Individuals with complex health and social needs are trying to navigate broken systems and the professionals who support them work tirelessly to chart what’s often an ambiguous, obstacle-filled path; they deal with setbacks, a lack of resources and frustration on a regular basis. These direct care teams need support and a special kind of mentorship to persevere, avoid burnout, grow their skills, help their patients, and succeed in their careers.
When challenging, ambiguous situations arise, frontline staff members often turn to their supervisors for their help and expertise. Telling them exactly what to do might seem like the easiest solution in the moment, but it’s a temporary fix. When the next challenge inevitably comes along that “fix-it” mindset becomes a rinse and repeat cycle that doesn’t spark professional growth, and instead creates more work for the supervisor in the long-run.
To grow, staff need reflective supervision rather than directive supervision. Instead of telling a staff member what to do, a reflective supervisor strategically guides them in processing a situation and solving the challenges themselves.
When done right, reflective supervision creates teaching moments, builds long-term, sustainable skillsets, and encourages self-efficacy and trust among staff.
Framework for reflective supervision – the coaching quartet
The coaching quartet is a tool that helps supervisors implement the principles and practices of reflective supervision. It’s designed to validate the strengths of the frontline staff member, draw attention to tangible or observable phenomena, reduce defensiveness, and push for deeper learning.
The coaching quartet has four parts that can happen in any order: validation, observation, inquiry, and rationale. These four steps take the supervisor out of the “fix-it frame” of recommendations, directions, and advice and into the reflective frame, allowing the staff member to pause, reflect, and come back with a response.
A reflective supervisor then uses a coaching quartet to continue the conversation.
In this step, the supervisor takes a strengths-based approach with their staff and identifies actions the staff has taken and/or emotions the staff member is experiencing. Recognizing and affirming their strengths, actions and feelings helps frontline staff tolerate the distress that often accompanies complex care.
Example: You’ve worked so hard at building a trusting relationship with this person. Your care and concern for her is evident and has been impactful.
Example: I see you’re working really hard here and you’re making a lot of progress.
This step also allows the supervisor to show empathy. It’s the supervisor saying, “I see you. I know this is hard. Let’s take a pause.” It also grounds the feedback in something tangible for the staff member.
Example: I’m noticing that you’re getting frustrated every time your client doesn’t show up to appointments.
Example: I can see that you are upset — and understandably so. I know you want to ensure that the patient stays safe and continues the path that she started with her substance use disorder treatment.
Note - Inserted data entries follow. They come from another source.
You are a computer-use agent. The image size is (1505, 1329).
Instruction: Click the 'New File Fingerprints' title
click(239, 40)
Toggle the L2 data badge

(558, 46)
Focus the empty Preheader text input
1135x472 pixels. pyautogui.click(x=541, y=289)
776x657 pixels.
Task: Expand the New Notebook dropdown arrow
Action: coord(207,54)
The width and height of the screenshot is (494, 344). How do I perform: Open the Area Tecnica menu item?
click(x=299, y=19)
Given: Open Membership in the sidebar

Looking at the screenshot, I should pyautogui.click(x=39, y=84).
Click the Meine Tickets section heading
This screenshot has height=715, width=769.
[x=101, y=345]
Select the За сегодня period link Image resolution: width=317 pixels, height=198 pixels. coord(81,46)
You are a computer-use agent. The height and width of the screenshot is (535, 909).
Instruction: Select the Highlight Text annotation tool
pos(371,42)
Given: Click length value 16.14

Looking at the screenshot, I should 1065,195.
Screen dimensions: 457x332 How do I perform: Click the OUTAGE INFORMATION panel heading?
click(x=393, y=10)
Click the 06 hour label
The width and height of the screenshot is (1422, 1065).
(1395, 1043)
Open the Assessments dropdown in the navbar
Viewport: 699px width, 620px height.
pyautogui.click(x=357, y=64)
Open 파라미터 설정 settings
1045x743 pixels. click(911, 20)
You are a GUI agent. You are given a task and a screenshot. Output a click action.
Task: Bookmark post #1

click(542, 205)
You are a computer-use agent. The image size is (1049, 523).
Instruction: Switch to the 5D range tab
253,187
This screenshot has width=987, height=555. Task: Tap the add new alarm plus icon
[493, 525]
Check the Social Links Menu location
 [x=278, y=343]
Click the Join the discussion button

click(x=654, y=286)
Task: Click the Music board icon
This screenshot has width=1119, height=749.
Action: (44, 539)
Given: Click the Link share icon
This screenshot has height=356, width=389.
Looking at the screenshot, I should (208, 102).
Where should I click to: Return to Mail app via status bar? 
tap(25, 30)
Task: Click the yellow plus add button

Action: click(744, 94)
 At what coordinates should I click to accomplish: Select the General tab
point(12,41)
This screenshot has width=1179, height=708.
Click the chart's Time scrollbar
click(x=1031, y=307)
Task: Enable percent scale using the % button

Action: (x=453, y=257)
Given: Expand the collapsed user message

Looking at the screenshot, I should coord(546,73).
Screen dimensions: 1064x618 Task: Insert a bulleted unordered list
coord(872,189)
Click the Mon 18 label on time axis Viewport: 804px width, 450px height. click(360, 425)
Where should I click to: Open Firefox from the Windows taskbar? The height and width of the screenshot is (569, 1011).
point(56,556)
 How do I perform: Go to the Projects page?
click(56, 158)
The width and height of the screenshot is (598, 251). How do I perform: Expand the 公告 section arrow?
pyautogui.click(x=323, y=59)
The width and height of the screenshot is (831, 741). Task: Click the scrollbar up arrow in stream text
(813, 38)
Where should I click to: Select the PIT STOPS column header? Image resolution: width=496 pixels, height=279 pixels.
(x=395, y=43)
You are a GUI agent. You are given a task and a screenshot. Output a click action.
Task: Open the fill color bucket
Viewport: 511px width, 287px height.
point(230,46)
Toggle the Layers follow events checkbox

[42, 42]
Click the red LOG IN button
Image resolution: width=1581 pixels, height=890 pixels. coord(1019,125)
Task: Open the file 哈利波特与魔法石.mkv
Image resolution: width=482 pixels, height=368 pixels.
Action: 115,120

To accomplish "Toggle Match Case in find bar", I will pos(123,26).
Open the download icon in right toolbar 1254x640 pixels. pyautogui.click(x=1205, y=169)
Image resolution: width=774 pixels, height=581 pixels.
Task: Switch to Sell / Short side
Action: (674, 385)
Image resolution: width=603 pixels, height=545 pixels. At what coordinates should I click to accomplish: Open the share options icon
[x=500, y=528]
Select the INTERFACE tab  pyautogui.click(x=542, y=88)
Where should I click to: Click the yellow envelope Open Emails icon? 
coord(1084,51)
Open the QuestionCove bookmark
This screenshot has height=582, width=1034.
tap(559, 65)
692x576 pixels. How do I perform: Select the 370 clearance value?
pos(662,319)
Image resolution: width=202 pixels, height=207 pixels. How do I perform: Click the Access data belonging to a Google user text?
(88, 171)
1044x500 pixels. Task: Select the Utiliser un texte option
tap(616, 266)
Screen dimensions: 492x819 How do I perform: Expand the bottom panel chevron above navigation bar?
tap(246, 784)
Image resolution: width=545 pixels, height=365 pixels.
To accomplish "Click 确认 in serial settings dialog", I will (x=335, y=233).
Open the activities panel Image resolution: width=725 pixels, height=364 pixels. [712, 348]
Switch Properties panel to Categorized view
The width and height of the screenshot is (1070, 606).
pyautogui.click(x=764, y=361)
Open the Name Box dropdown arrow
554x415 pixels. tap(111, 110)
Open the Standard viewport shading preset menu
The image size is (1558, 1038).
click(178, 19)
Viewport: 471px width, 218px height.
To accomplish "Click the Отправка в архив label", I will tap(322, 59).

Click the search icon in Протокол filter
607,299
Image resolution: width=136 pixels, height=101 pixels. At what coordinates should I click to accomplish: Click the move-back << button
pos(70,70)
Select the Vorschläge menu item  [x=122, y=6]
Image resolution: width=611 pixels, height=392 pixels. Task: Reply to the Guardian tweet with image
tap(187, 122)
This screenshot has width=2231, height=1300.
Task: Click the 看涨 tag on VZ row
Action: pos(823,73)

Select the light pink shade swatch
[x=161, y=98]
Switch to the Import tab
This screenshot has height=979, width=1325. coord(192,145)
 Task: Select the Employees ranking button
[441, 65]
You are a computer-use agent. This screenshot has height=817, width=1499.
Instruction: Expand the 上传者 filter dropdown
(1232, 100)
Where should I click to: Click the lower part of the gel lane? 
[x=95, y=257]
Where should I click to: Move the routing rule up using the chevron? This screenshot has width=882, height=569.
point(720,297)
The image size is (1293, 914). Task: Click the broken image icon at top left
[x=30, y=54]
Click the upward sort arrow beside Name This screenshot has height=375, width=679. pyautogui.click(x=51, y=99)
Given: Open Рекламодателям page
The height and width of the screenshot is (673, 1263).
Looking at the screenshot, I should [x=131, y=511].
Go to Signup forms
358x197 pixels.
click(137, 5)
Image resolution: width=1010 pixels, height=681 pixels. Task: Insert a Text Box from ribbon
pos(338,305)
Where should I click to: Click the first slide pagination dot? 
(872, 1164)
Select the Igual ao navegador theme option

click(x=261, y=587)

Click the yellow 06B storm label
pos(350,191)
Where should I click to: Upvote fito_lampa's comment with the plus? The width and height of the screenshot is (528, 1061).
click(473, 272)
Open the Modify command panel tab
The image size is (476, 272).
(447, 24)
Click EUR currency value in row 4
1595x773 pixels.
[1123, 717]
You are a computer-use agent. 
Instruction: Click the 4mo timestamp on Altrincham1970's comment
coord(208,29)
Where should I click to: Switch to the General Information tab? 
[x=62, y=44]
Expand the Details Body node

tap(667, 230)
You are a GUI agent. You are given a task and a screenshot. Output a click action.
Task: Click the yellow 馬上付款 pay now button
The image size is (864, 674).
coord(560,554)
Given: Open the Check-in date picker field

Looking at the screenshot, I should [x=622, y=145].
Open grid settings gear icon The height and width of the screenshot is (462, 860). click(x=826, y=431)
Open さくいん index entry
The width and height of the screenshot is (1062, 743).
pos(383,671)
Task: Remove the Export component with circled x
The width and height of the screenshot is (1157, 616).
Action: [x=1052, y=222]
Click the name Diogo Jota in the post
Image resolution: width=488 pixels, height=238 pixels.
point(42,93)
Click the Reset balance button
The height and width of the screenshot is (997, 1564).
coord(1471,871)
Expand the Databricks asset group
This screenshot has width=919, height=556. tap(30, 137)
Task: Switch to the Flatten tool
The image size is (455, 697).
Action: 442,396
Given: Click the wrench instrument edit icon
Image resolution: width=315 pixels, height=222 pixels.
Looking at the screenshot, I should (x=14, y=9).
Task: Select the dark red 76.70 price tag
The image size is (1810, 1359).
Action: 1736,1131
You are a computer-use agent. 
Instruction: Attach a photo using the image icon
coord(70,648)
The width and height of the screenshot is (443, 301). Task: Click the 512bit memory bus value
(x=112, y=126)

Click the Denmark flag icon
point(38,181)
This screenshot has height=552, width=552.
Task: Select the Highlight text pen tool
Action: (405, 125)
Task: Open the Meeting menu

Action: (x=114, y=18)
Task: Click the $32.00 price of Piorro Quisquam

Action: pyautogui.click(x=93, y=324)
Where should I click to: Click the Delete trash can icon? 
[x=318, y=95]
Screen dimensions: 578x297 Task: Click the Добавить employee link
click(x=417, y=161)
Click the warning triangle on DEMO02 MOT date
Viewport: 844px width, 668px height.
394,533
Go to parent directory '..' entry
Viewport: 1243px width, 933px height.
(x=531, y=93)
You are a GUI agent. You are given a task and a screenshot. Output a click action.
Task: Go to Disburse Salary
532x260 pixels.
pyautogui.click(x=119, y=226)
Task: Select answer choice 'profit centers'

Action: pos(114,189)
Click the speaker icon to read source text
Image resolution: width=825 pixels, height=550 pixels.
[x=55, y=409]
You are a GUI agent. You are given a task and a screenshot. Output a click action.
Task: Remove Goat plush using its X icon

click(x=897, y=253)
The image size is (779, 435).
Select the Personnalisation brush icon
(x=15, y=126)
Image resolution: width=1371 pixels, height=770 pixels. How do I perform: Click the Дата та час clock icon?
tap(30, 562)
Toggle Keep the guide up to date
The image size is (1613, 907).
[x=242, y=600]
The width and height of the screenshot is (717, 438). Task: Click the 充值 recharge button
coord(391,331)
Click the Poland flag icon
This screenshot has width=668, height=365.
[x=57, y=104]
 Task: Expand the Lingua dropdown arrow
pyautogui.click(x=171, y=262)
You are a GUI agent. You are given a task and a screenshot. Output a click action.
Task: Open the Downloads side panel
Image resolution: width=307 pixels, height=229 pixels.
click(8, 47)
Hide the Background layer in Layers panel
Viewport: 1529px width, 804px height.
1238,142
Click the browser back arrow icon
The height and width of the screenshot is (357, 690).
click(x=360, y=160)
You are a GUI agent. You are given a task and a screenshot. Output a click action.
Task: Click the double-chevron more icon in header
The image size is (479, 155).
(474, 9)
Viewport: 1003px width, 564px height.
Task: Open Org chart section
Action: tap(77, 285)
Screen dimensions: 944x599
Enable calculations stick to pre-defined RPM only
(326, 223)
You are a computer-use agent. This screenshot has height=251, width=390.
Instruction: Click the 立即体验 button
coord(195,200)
The question you ask should provoke reflection, insight, and critical thought that can last beyond the interaction. Pairing inquiry with rationale is less likely to elicit defensiveness from the frontline staff member. Pairing them is important, but either one can come first.
Example: What are some ways that you’ve thought about trying to re-engage that person so that they have a better chance of showing up to appointments more consistently?
Example: I’m curious, the next time you see the patient, what is your strategy for talking to them about their readiness to return to treatment?
Supervisors provide a rationale or the “why” behind the feedback, citing research and/or experience. If this part were excluded and the coaching progressed from validation to observation to inquiry, the frontline staff member could feel confused, defensive, or unclear why the supervisor is asking the specific questions. The rationale explains to the frontline staff member why the observation and inquiry make sense and reduces defensiveness. It provides the opportunity for supervisors to provide foundational knowledge or reinforce knowledge.
Example: We know that authentic healing relationships have to be the foundation of our work. When we have that trust, we can get to the root of what’s going on with folks.
Example: Reuse is common for people who use drugs. The path to recovery is different for everyone and often, reuse and disengagement happens. That is part of the recovery process.
Mirroring the practitioner/patient relationship
The relationship between supervisor and frontline staff member should mirror the relationship between the frontline staff member and the patients or clients they work with. Both relationships are designed to help build a person’s skillset so that they can continue to achieve their goals with autonomy.
Rather than a “fix-it” mindset that focuses on what can be done for a patient or staff member, empowering that person to make sustainable change will ultimately reduce burnout and foster better outcomes for all.
Renee Murray is Director of Education and Training at Camden Coalition. Camden Coalition is a multidisciplinary, community-based nonprofit working to improve care for people with complex health and social needs in the city of Camden, across New Jersey, and around the country.